Ryan Radecki and Cliff Reid have both already posted this but here’s my two cent
Silbergleit R, Durkalski V, Lowenstein D, Conwit R, Pancioli A, Palesch Y, et al. Intramuscular versus intravenous therapy for prehospital status epilepticus. N Engl J Med. 2012 Feb. 16;366(7):591–600. PMID 22335736
METHODS
- RCT; exempt from consent
- kids and adults with status (reasonable definition)
- for >40kg 10mg IM midaz v 4mg IV loraz
- double blind with dummy IV dose if you were in the IM group and vice versa
- a voice recorder activated when they opened the box and that’s how they got times
- primary outcome was stopping seizures before they got to the ED
RESULTS
- n = 1000
- only two thirds got the therapy in the IV group – 2/3 of these cause they stopped fitting (which suggests 1- they took a long time to get an IV and 2- they probably weren’t status in the first place)
- 73% stopped in IM group, 63% stopped in IV group (this is ITT analysis so it includes all the pts even those who never got the IV meds they should have.)
- note the per protocol analysis was pretty much the same
THOUGHTS
I’m not sure if the doses are equivalent (ignorance rather than suspcicion on my part) but it’s definitely encouraging that is OK to use.

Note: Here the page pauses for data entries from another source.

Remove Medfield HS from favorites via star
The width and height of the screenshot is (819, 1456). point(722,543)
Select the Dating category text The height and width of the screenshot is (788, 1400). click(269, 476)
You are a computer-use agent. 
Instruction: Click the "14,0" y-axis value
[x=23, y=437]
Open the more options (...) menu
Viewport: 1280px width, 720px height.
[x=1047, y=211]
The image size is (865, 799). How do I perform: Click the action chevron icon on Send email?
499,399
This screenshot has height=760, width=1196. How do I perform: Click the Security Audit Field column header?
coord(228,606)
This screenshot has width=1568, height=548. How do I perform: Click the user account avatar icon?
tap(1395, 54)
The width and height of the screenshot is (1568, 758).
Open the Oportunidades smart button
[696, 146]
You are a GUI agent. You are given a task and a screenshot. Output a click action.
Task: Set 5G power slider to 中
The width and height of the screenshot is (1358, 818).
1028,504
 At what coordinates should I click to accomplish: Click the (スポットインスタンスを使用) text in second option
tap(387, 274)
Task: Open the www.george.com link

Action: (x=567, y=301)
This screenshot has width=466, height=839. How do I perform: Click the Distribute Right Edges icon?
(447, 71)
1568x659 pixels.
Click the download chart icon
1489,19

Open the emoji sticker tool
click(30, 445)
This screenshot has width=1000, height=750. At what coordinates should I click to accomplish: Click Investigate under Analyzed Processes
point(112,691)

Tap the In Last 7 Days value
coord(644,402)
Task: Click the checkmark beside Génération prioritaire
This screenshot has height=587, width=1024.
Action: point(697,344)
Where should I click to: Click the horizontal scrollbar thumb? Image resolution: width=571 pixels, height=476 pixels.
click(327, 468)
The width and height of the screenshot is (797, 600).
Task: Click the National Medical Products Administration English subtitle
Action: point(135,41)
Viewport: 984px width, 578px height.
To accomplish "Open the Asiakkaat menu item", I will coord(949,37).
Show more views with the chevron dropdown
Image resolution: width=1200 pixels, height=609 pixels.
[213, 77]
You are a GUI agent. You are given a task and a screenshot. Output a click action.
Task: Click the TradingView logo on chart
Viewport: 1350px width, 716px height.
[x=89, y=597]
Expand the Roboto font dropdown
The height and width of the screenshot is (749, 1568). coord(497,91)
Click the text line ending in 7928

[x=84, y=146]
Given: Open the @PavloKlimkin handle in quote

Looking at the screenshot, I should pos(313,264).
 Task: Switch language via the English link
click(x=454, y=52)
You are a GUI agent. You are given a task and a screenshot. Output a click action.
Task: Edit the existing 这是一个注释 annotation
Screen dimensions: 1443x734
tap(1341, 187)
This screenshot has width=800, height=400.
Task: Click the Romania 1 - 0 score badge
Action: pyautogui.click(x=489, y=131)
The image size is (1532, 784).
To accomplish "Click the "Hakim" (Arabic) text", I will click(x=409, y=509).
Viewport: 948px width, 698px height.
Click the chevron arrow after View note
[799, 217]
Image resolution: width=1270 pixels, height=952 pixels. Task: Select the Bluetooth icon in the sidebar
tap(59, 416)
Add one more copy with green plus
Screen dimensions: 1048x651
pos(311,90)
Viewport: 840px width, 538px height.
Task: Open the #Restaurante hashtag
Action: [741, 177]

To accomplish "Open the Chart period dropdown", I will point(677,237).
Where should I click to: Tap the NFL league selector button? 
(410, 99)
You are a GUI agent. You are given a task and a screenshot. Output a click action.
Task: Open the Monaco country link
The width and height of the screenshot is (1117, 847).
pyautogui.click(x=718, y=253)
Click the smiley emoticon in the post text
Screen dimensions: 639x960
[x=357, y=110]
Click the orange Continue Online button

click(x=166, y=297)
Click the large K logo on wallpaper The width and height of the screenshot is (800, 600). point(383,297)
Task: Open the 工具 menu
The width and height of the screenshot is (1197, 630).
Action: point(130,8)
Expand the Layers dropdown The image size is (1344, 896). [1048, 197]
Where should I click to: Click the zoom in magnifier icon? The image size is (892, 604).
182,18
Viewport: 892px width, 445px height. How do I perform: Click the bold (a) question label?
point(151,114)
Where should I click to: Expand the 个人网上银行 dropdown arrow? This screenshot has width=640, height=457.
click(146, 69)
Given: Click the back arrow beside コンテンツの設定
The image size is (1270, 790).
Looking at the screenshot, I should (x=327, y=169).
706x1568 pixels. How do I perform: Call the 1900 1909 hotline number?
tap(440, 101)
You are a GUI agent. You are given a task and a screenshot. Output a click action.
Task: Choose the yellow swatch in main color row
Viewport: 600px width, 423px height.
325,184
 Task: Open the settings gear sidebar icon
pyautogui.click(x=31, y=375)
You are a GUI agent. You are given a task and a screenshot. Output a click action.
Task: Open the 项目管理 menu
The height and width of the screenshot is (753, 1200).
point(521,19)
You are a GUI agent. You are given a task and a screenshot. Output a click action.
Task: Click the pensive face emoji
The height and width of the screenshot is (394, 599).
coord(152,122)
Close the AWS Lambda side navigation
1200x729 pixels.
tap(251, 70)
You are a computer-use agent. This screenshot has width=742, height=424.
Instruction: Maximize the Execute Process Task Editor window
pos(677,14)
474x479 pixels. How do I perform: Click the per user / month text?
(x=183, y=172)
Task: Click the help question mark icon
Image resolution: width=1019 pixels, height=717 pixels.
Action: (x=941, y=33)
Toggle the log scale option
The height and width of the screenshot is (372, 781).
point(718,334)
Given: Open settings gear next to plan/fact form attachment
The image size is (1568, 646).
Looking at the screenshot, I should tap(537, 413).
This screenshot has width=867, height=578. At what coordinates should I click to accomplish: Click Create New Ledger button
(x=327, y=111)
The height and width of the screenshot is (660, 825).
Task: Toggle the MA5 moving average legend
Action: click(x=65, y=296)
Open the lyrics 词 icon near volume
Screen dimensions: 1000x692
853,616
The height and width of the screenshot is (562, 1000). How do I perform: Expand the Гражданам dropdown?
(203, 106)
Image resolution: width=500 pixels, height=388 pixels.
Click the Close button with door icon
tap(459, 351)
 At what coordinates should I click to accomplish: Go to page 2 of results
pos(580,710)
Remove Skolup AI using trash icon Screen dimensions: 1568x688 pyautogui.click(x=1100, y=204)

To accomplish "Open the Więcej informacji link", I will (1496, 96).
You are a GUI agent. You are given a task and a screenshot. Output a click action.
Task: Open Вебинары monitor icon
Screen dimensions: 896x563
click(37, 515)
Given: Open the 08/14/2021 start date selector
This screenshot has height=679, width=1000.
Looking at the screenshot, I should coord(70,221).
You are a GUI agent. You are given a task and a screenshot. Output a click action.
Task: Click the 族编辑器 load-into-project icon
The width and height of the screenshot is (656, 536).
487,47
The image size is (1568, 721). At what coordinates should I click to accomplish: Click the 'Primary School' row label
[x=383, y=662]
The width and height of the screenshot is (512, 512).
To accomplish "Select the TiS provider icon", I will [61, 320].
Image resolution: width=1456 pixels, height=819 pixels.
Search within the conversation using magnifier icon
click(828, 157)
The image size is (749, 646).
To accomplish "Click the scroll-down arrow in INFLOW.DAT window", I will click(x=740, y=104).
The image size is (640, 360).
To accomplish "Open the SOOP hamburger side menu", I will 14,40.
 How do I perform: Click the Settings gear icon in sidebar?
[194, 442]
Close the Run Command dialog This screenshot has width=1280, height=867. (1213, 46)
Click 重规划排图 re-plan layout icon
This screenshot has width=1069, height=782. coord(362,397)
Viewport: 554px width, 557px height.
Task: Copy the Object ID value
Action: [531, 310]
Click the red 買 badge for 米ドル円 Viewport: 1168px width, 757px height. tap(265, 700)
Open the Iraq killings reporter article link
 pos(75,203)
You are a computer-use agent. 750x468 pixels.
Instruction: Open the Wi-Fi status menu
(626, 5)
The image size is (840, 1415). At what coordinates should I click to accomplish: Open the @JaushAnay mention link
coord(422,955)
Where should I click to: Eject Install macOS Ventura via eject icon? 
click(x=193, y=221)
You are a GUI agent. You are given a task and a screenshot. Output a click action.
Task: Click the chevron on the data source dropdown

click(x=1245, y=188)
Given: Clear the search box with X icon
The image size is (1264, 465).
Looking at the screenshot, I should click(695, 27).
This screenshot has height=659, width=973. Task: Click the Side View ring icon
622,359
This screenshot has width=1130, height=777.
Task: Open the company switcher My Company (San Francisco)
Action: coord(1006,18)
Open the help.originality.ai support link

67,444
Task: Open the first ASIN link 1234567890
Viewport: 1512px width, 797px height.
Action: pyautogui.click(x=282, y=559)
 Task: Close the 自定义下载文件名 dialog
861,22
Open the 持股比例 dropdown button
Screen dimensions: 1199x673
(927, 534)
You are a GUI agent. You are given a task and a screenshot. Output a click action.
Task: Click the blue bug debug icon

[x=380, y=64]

Like Ryan I don’t think this is evidence that it’s better given the differences in the numbers who received the drug.
The eye opener in the study for EMS was the dosages used! It’s pretty standard to use 2.5-5mg midazolam IM (or 2.5mg IV) and 2-4mg lorazepam IM (or 2mg IV) in our protocols.
10mg and 4mg right off the bat, now we’re talkin’!
I remember hearing a neurologist chat about status and saying that one of the big issues was people not getting enough drugs. He thought that everyone should be getting to 0.1mg/kg lorazepam (8mg) pretty quickly and he advocated up to 20mg/kg of phenytoin – more like 1.5g rather than the usual 1g that we reflexly hang in the ED.